"We're going to have a global privacy standard, which, at a minimum, is at or exceeds the highest regulatory standard," said Peter Cullen, corporate privacy officer at Royal Bank of Canada.
Although both Canada and the European Union have adopted tougher privacy laws than the United States, U.S. regulators tend to be stricter about enforcing the law. "In the U.S. you're going to have a state and federal banking examiner actually come in and examine your practices," said Cullen. "The way that privacy laws are actually managed and the way that they're actually regulated is where you see the differences."
Cullen, who reports directly to the heads of marketing and e-business, is responsible for ensuring that each RBC entity not only meets the examination criteria, but also supports the bank's public strategy surrounding privacy.
For RBC, privacy is a critical part of the customer experience. "From a customer standpoint, simply saying you meet the letter of the law isn't even meeting the customer's expectations," said Cullen. "In the case of the U.S., our standard is above what privacy regulations require."
"Some of our customers may deal with many parts of our organizations, and in some cases, in many countries," he added. "It's important to present a very consistent customer experience."
For example, some RBC customers can not only determine the types of offers they'd like to receive and the channels through which they'd like to receive them, but can also designate a specific person from the bank to initiate those contacts.
RBC measures its adherence to its own privacy standards using both comparative and financial benchmarks.

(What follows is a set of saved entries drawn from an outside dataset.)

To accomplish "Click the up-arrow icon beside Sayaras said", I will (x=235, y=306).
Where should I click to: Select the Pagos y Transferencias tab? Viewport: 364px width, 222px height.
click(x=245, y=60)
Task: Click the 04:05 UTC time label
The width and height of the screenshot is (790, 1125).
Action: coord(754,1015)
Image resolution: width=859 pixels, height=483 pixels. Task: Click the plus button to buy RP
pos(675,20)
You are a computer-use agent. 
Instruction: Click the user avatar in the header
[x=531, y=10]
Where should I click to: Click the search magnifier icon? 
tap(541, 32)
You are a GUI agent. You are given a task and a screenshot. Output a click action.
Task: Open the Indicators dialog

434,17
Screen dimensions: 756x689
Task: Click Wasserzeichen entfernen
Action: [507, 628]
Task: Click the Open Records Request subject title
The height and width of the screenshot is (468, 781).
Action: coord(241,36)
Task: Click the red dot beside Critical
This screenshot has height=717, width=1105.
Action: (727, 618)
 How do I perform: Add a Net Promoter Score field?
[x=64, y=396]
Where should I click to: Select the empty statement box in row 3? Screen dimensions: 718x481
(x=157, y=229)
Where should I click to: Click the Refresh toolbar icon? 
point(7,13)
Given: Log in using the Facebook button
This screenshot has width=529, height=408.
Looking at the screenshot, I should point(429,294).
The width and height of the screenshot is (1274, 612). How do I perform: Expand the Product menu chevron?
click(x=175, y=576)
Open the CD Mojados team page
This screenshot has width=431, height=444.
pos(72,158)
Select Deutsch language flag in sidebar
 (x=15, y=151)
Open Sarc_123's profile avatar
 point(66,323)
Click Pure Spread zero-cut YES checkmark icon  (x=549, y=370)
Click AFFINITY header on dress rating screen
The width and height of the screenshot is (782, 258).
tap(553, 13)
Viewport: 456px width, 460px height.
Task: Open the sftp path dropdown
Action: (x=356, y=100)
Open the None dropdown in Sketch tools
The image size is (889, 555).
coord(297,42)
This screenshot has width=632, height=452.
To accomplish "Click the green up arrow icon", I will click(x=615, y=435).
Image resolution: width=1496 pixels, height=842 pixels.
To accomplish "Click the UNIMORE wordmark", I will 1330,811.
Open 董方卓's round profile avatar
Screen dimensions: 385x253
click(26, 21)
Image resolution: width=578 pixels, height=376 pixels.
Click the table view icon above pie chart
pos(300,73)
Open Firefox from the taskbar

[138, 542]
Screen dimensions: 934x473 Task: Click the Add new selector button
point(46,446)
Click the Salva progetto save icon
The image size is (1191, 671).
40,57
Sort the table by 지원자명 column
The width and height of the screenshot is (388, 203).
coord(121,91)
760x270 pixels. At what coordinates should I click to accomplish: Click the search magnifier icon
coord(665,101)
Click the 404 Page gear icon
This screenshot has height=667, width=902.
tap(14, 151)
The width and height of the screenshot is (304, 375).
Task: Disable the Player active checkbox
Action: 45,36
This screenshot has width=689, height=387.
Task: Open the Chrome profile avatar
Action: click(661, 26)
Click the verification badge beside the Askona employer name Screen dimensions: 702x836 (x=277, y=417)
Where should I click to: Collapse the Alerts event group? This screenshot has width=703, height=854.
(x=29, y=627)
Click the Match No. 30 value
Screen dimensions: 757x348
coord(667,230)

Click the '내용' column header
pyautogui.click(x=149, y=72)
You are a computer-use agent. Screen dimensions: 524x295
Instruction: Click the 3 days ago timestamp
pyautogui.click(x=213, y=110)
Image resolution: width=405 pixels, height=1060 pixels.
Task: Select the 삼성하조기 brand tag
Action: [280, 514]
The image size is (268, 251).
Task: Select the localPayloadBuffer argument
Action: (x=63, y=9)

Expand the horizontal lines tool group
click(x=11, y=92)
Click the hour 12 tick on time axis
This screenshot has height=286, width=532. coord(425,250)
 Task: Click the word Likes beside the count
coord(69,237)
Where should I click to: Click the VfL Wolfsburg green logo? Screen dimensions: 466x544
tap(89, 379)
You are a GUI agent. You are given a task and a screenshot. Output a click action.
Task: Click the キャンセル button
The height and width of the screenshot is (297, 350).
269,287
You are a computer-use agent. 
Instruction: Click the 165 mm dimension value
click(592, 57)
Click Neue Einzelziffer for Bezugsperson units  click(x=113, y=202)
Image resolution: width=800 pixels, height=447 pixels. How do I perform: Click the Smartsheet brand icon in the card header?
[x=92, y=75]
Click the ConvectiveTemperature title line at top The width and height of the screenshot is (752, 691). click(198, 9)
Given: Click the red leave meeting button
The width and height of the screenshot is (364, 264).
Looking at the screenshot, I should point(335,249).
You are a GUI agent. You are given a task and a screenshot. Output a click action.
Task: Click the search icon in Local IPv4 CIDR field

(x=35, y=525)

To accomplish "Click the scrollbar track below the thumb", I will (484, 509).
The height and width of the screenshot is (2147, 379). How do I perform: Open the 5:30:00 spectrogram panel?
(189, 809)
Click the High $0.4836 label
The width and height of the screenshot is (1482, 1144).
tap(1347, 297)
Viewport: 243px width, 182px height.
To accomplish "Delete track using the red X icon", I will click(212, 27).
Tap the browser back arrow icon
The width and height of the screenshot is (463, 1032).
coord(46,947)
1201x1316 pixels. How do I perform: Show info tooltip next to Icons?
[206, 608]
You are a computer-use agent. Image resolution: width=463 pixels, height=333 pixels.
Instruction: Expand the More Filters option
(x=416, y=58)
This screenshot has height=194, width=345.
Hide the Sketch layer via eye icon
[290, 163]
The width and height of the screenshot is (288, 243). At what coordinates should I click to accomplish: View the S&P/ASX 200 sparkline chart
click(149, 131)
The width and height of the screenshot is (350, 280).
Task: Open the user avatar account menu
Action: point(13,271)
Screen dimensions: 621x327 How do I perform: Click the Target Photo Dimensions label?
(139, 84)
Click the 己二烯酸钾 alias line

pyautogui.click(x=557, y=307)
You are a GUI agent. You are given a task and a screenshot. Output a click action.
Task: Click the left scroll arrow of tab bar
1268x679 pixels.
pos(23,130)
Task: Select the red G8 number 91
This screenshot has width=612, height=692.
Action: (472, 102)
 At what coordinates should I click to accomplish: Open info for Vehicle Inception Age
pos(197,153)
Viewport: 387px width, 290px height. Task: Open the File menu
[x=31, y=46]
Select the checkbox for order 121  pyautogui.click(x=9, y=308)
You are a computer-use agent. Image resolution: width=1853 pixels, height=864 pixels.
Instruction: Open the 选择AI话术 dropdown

"We've been able to establish just how important privacy is to our customers, in terms of driving their commitment and their loyalty to us," said Cullen. "That allows us to calculate the dollar value that privacy contributes to the value of our brand, and ultimately, to shareholder value."
Outsourcing falls into the gray area between information security and privacy.
"Organizations are responsible for their information whether its in their control or with a third party," said Cullen. "Every one of our suppliers is required to undergo an information security privacy assessment where they tell us how they're going to protect our information."
E-mail poses another information security challenge, in that the bank has to balance security risks against customer convenience. "It's a huge question and a huge dilemma," said Cullen. "On the one hand, you've got customers who really want to communicate via expedient channels like e-mail, while at the same time, you know there are some risks."
RBC struck a balance by offering secure e-mail within its online banking system. "We will not transmit personal information via e-mail because of the risks," said Cullen. "If you want to communicate with us via e-mail, you can do so in a very safe way through our online banking system, which has e-mail capability inside of a secure, protected area."
The secure e-mail system has been deployed entirely within the bank, independent of RBC's outsourcing relationships.